Kur'an-ı Kerim ve Türkçe Meali Sayfa 243
64. Dedi ki: "Daha önce kardeşi konusunda size güvendiğimden / inandığımdan (amenüküm) başka (bir şekilde) onun hakkında size güvenir miyim / inanır mıyım (emintüküm)? Tanrı en hayırlı koruyucudur ve O esirgeyenlerin esirgeyicisidir."
65. Erzak yüklerini açıp da sermayelerinin kendilerine geri verilmiş olduğunu gördüklerinde dediler ki: "Ey Babamız, daha neyi arıyoruz, işte sermayemiz bize geri verilmiş; (bununla yine) ehlimize (ailemize) erzak getiririz, kardeşimizi koruruz ve bir deve yükünü de ilave ederiz. Bu (aldığımız) az bir ölçektir."
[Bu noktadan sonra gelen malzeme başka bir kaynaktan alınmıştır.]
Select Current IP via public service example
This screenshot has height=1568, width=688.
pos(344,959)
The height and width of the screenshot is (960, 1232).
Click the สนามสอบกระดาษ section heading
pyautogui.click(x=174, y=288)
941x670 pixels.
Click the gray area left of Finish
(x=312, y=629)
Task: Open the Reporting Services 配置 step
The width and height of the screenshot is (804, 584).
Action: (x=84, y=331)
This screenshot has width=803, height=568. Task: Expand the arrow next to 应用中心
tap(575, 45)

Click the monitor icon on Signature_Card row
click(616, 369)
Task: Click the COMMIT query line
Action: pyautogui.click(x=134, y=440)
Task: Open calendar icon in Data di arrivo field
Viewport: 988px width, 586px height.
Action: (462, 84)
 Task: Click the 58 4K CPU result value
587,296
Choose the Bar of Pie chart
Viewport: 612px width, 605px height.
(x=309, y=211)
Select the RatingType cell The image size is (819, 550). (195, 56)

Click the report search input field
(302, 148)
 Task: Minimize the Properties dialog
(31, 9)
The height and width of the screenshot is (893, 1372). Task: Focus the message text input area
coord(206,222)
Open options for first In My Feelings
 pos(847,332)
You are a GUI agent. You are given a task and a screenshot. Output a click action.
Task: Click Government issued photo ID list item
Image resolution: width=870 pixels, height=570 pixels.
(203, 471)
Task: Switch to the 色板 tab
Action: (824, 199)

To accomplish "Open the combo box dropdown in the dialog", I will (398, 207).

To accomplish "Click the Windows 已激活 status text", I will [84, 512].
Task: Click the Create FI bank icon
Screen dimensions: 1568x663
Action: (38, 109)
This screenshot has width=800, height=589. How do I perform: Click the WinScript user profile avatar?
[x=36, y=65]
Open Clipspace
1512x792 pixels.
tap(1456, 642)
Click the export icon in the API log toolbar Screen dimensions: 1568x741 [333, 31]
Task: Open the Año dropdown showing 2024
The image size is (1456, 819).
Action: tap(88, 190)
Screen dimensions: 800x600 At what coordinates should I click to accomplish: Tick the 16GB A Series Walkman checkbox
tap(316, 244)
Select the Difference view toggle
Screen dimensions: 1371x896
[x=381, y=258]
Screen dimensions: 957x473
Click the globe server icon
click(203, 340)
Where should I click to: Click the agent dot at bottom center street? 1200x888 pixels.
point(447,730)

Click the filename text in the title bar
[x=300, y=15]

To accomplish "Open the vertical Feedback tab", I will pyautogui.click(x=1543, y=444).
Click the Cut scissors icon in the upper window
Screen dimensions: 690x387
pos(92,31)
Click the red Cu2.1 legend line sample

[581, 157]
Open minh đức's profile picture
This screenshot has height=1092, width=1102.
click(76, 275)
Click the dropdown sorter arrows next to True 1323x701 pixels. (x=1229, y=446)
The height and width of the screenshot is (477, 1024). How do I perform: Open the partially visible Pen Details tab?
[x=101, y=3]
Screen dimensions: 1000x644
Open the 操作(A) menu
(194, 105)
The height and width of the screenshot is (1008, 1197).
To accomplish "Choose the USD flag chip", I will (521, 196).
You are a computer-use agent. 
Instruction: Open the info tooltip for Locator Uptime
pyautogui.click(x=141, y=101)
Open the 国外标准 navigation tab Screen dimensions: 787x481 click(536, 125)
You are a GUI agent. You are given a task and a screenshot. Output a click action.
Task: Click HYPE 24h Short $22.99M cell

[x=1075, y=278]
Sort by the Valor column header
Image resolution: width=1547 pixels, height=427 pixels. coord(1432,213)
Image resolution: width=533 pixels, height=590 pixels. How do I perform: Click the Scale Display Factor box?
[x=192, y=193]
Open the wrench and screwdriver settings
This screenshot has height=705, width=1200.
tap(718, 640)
66. "Bana etrafınızın çepeçevre kuşatılması dışında, onu ne olursa olsun mutlaka bana getireceğinize dair Tanrı adına kesin bir söz verinceye kadar, onu sizinle asla gönderemem" dedi. Böylelikle ona kesin bir söz verince dedi ki: "Tanrı, söylediklerimize vekildir."
67. Ve dedi ki: "Ey çocuklarım, tek bir kapıdan girmeyin, ayrı ayrı kapılardan girin. Ben size Tanrı'dan hiç bir şeyi sağlayamam (gideremem). Hüküm yalnızca Tanrı'nındır. Ben O'na tevekkül ettim. Tevekkül edenler de yalnızca O'na tevekkül etmelidirler."
68. Babalarının kendilerine buyurduğu yerden (Mısır'a) girdiklerinde, (bu,) -Yakub'un nefsindeki dileği açığa çıkarması dışında- onlara Tanrı'dan gelecek olan hiç bir şeyi (gidermeyi) sağlamadı. Gerçekten o, kendisine öğrettiğimiz için bir ilim sahibiydi. Ancak insanların çoğu bilmezler.
69. Yusuf'un yanına girdikleri zaman, o, kardeşini bağrına bastı; "Ben" dedi. "Senin gerçekten kardeşinim. Artık onların yaptıklarına üzülme."